## Exercise instructions
Count the lines of the records that contain the string "height", matching case exactly. Reply with the number alone.

## Supplied entries
··········

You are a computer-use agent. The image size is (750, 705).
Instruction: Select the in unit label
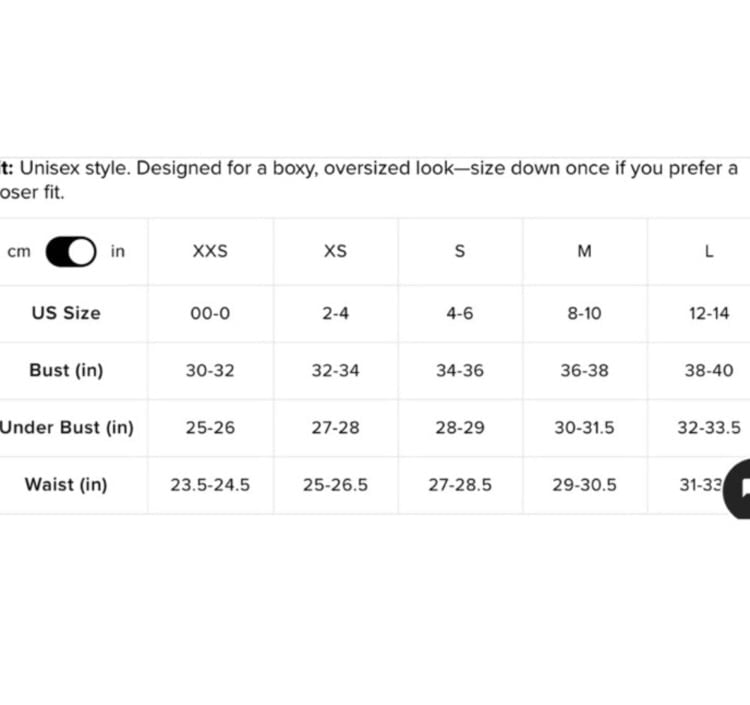click(x=118, y=251)
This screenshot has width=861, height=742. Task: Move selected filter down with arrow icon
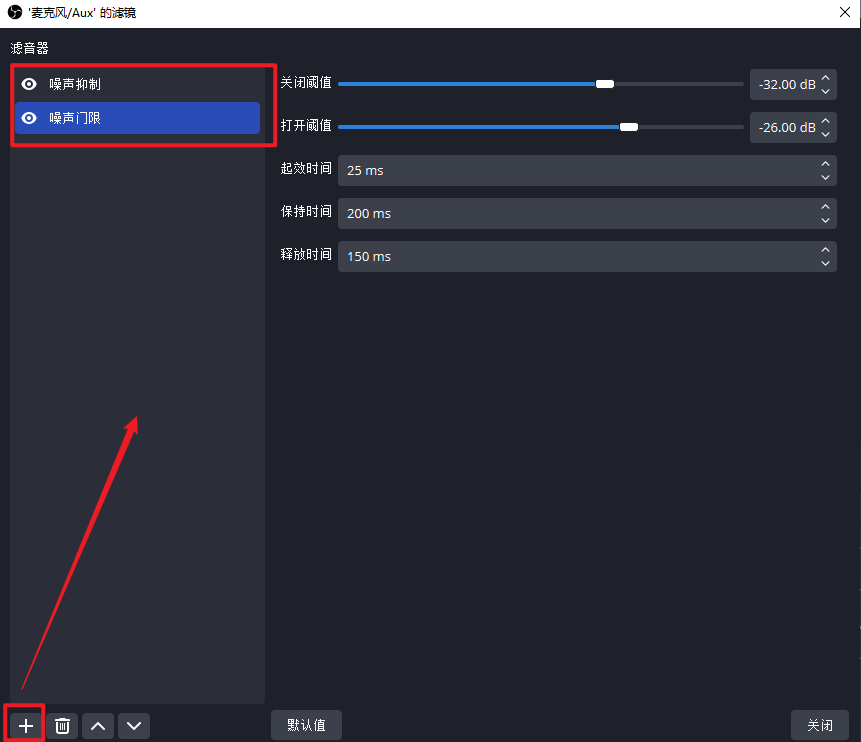pyautogui.click(x=134, y=726)
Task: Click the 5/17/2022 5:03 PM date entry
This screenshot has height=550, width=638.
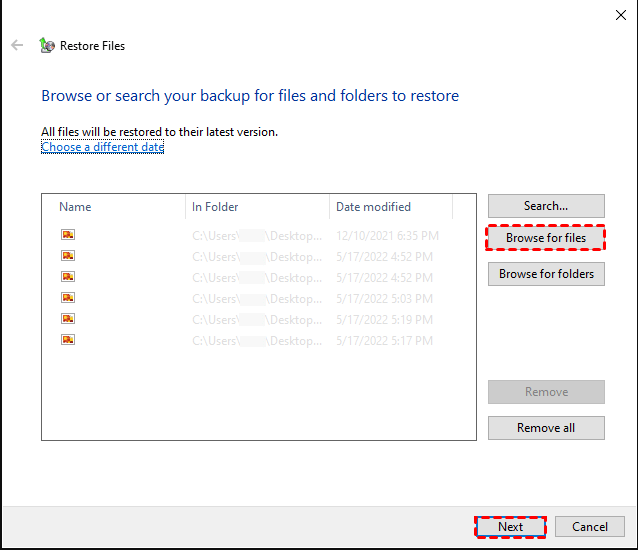Action: (x=386, y=298)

··········

## Written response
2